This mentality is prevalent in marketing, too, due primarily to A/B testing. The practice has taken much of the guesswork out of marketing, helping transform it into one of the most measurable business-development disciplines. But the way marketers have approached A/B testing over the years doesn’t cut it in today’s world. Here’s why, and how you can fix it.

What is A/B testing?

An internal debate springs up whenever a business takes on a new marketing initiative. This headline or that one? This subject line or that one? This image or that one? Each team member has an opinion. In the past, groups needed to reach agreement. Members could select only one option for each element, and achieving that consensus often took time.

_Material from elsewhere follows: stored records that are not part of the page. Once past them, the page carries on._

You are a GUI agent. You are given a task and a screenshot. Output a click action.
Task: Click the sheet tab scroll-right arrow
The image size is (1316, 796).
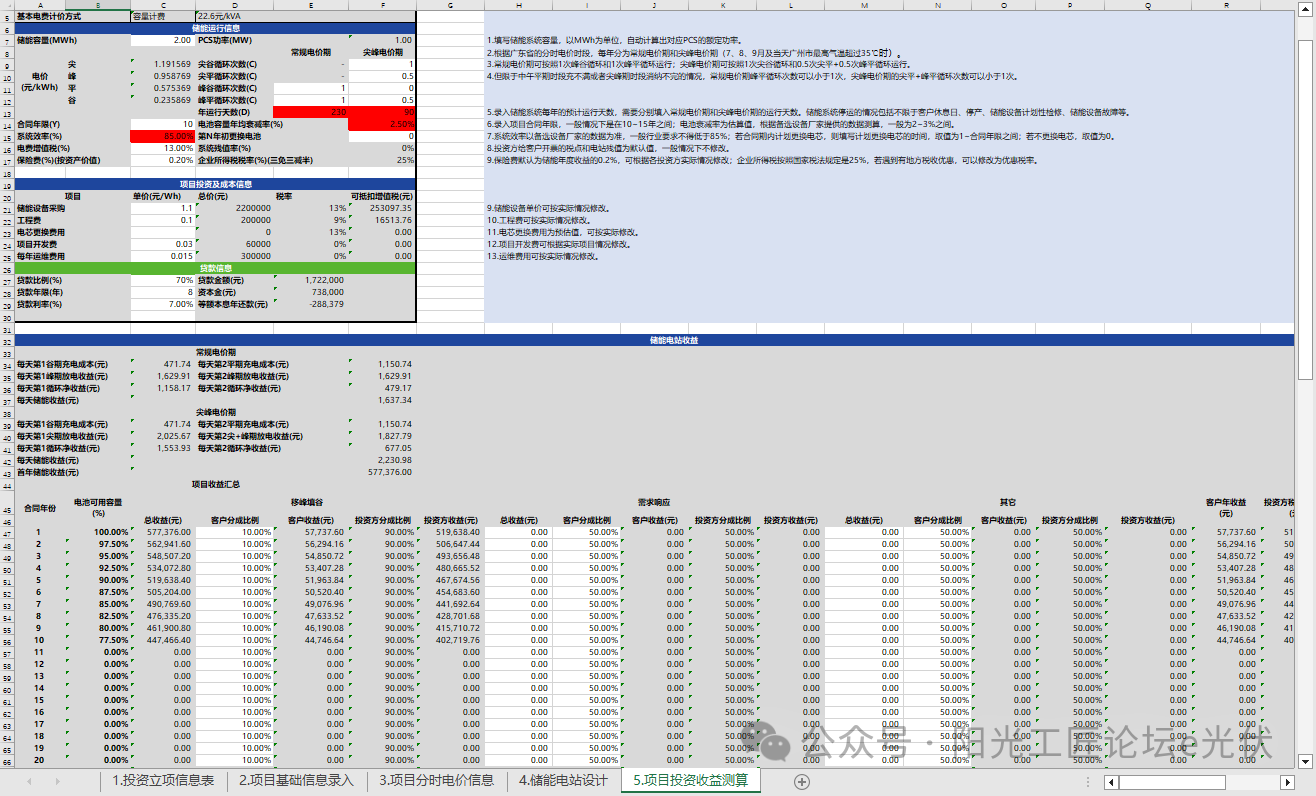click(57, 781)
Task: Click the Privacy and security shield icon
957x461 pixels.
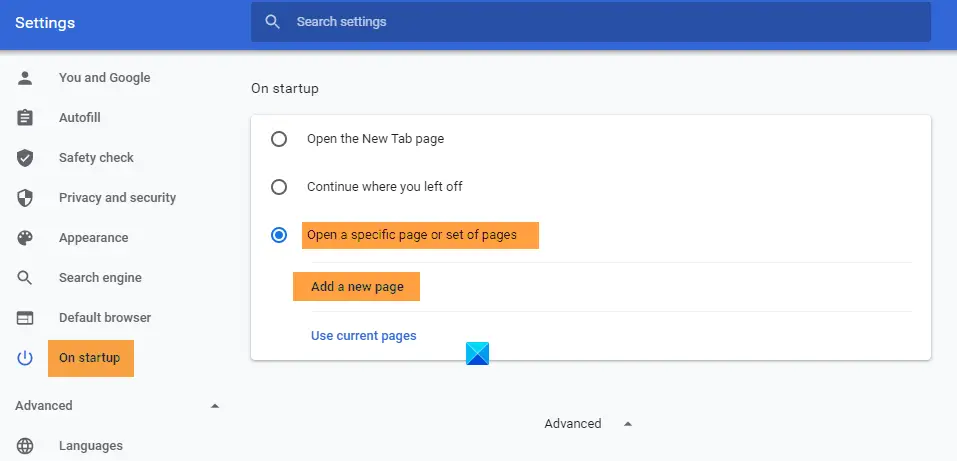Action: pos(25,198)
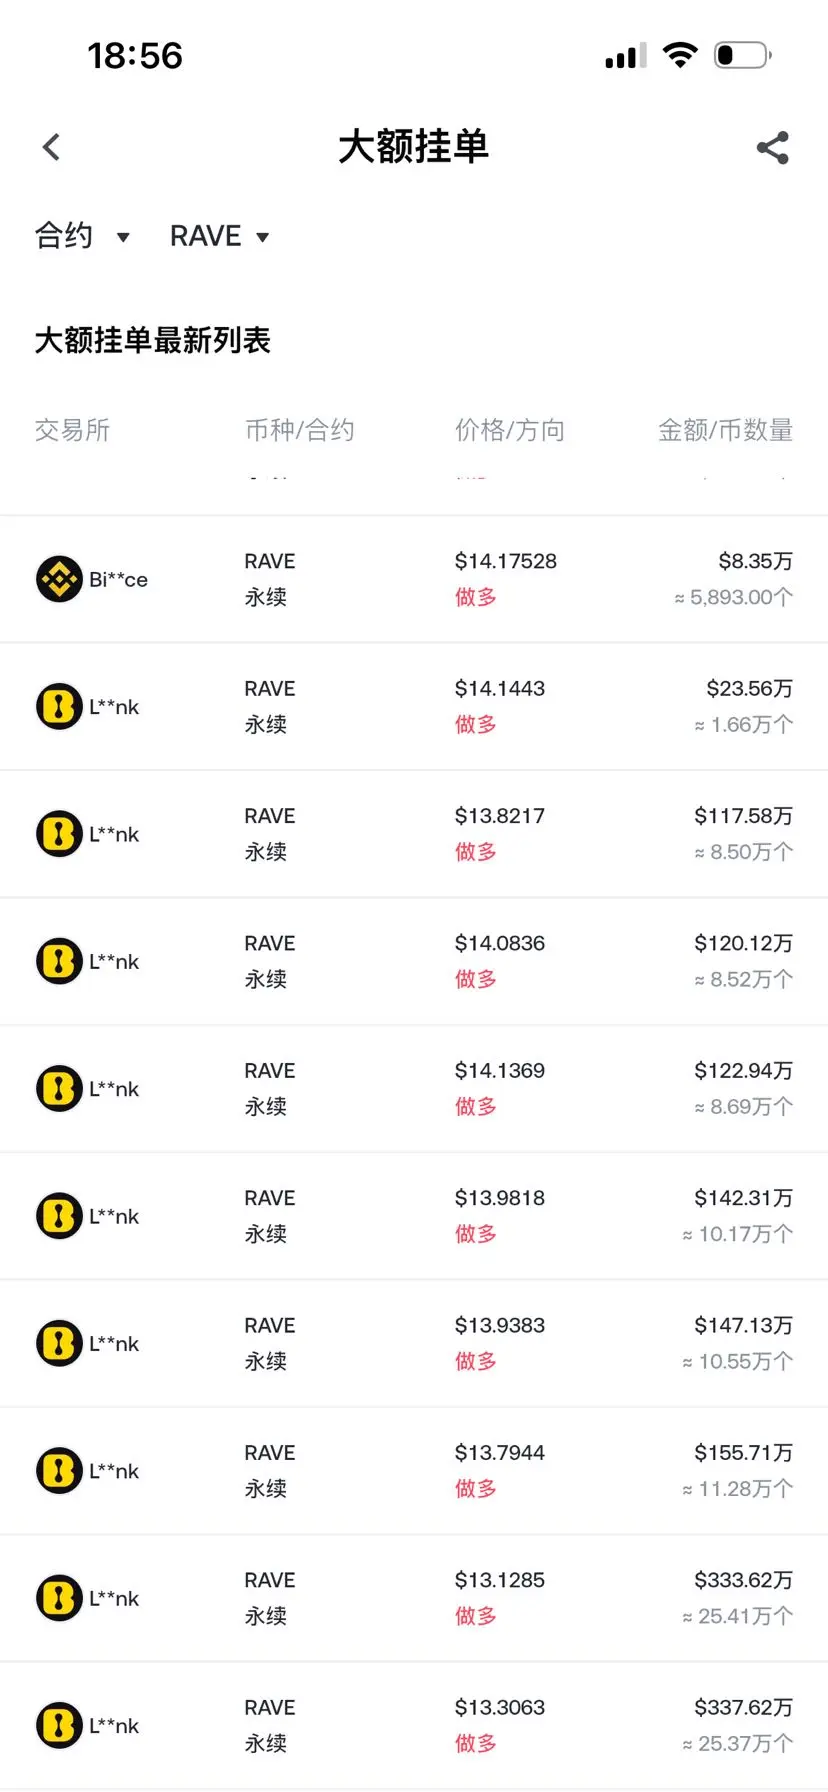Open the RAVE coin dropdown
828x1792 pixels.
coord(220,236)
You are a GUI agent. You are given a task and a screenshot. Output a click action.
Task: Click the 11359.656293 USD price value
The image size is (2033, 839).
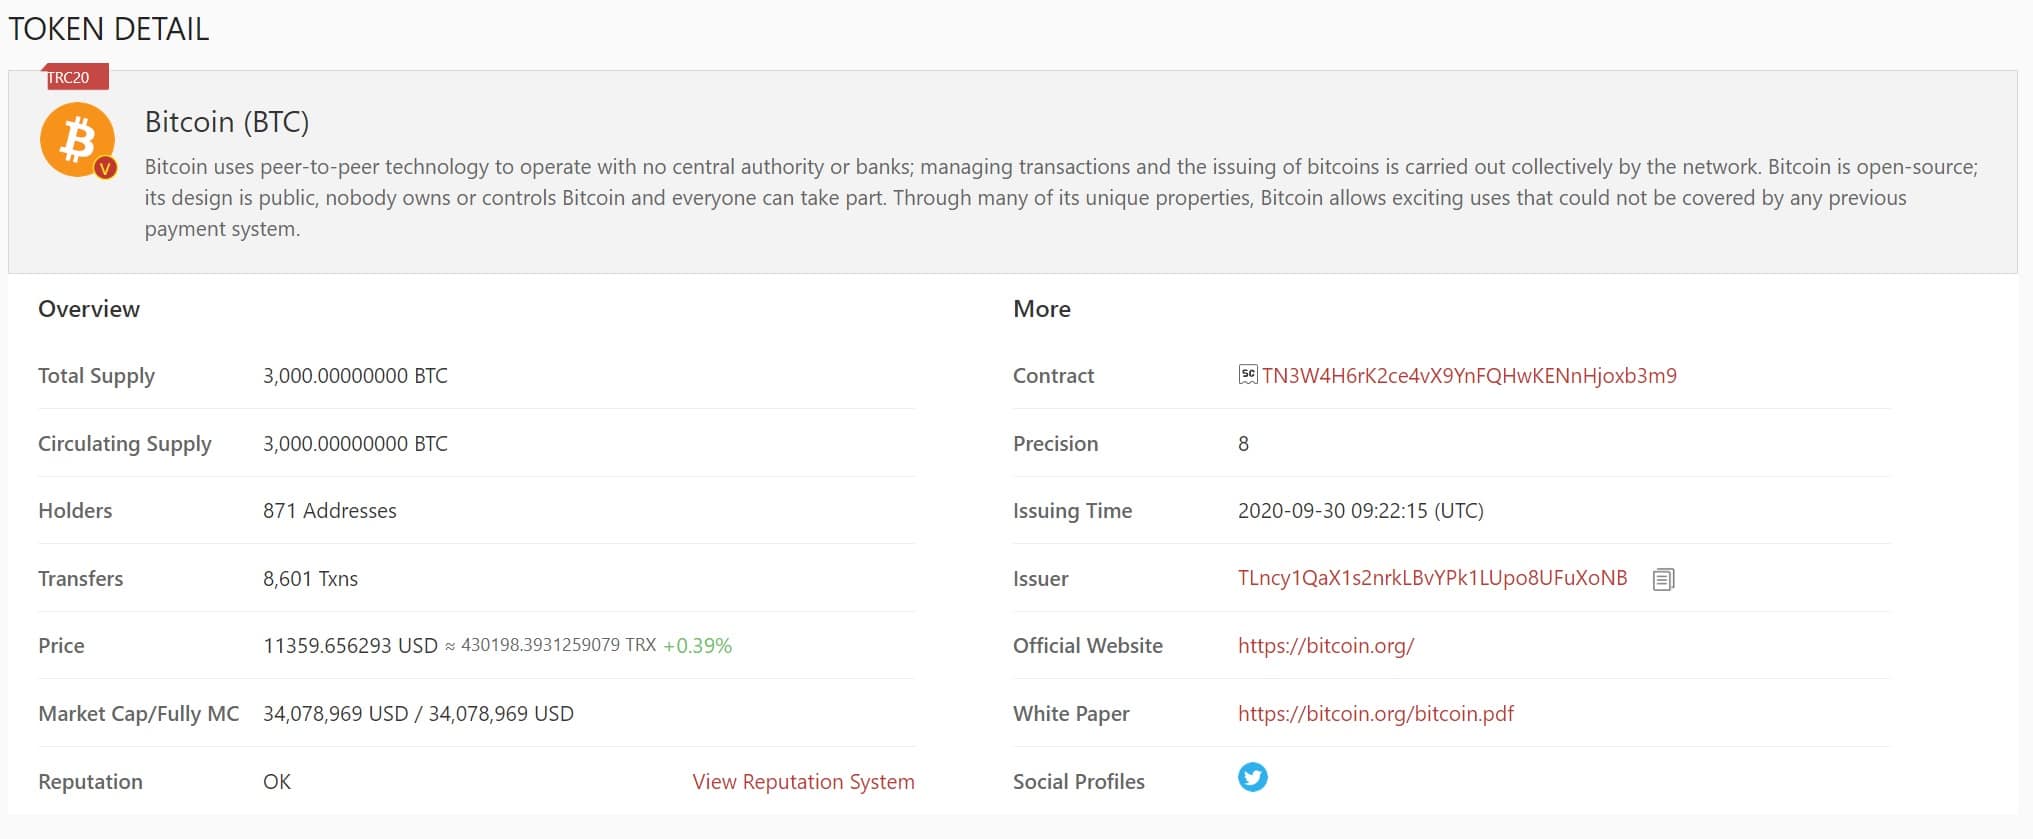(x=350, y=646)
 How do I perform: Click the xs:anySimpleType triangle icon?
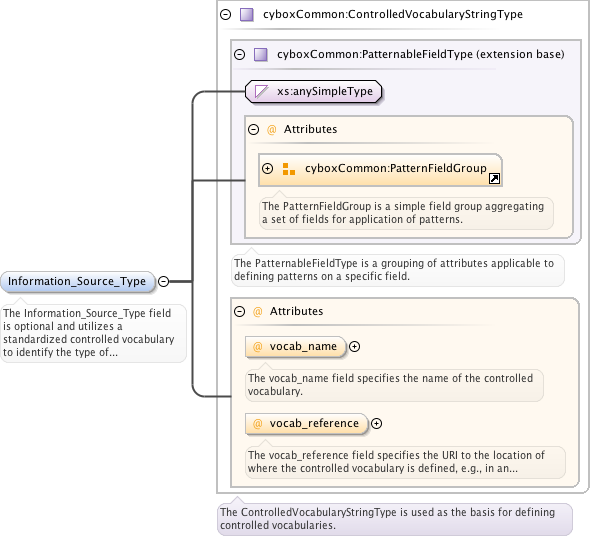click(x=261, y=91)
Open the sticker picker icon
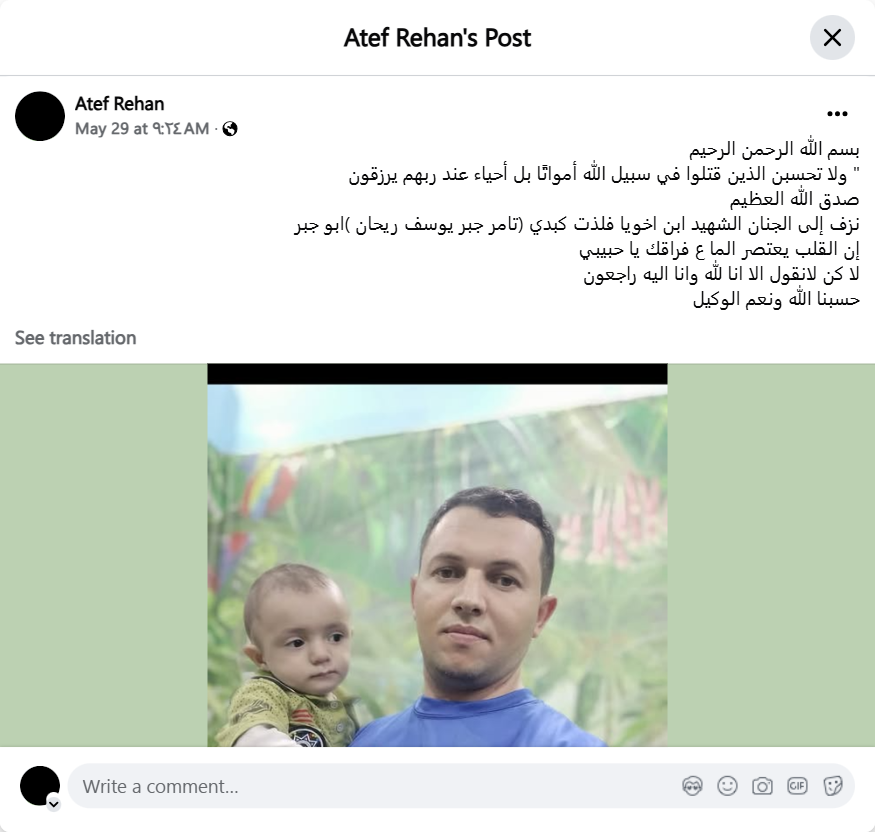The image size is (875, 832). tap(833, 786)
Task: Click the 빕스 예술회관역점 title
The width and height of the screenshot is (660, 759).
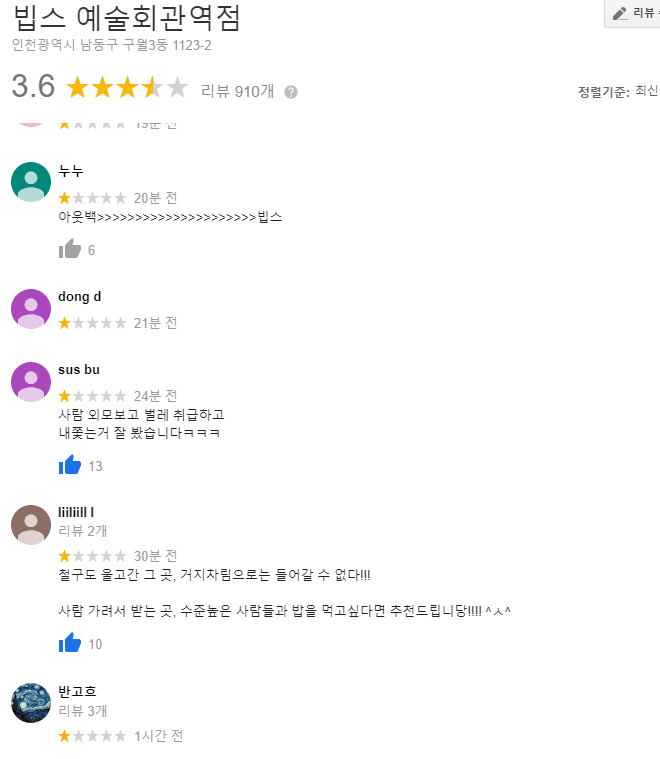Action: click(x=127, y=18)
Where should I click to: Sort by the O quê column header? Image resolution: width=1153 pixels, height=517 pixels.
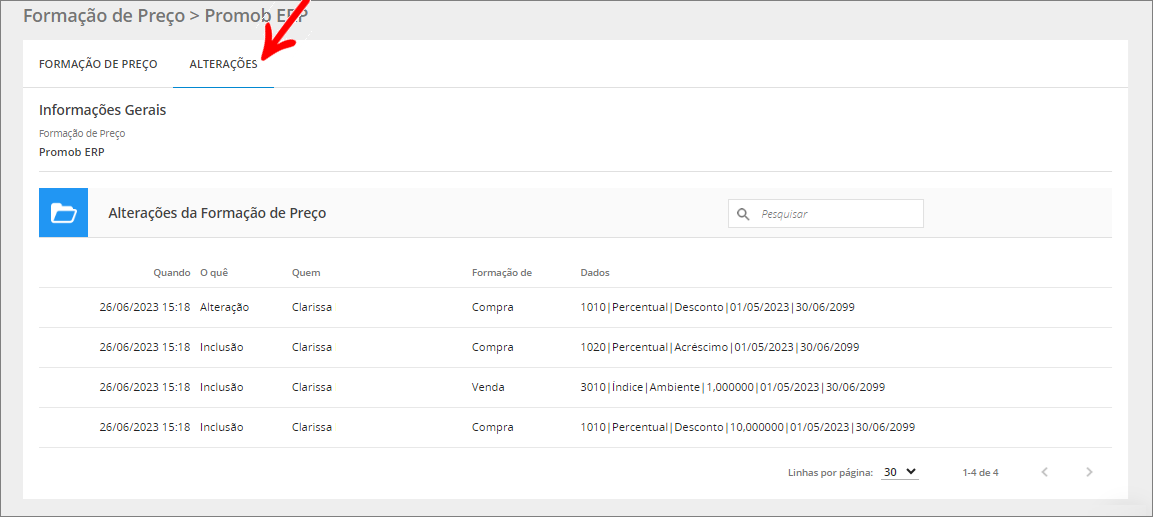tap(215, 273)
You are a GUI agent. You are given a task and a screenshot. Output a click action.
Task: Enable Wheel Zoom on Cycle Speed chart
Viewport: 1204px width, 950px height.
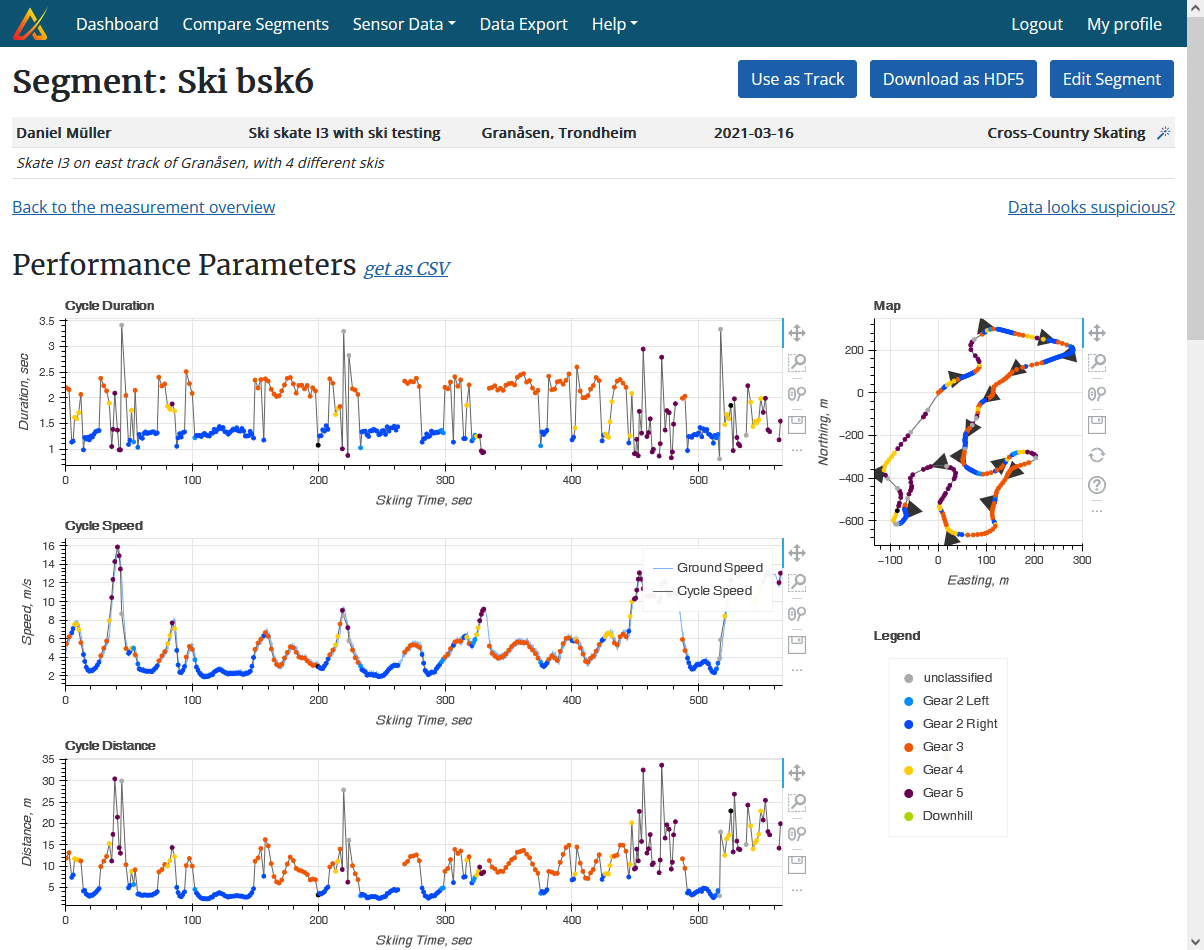[x=797, y=613]
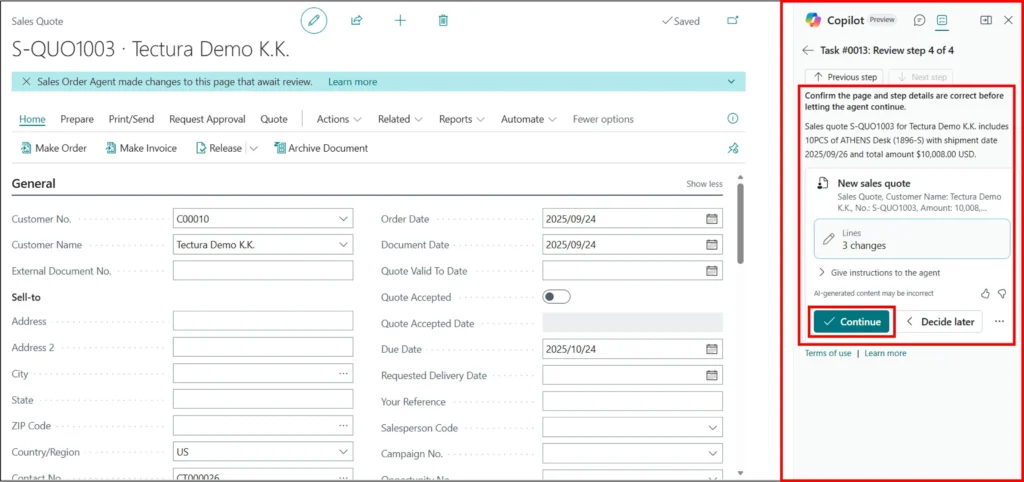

A/B testing changed the dynamic. You no longer must commit to one version of anything — you can test a few different approaches in small batches. An A/B test displays two (or more) experiences to your audience so you can measure the impact of each and statistically determine which was most successful.

Imagine you plan to send an email, and you’re torn between two subject lines. A/B testing enables you to assign a Subject Line A and a Subject Line B to an initial, smaller list of recipients. You’ll want to answer questions such as:

  • Which had a higher open rate?
  • Which had a higher clickthrough rate?
  • Which ultimately drove more conversions?

Obviously, you’ll use the winner when you send the rest of the messages to the larger list of remaining email addresses. You can apply the same approach to test different home page experiences, calls to action (CTAs), ad copy, blog titles and other components. Each test helps you refine your strategy for future efforts.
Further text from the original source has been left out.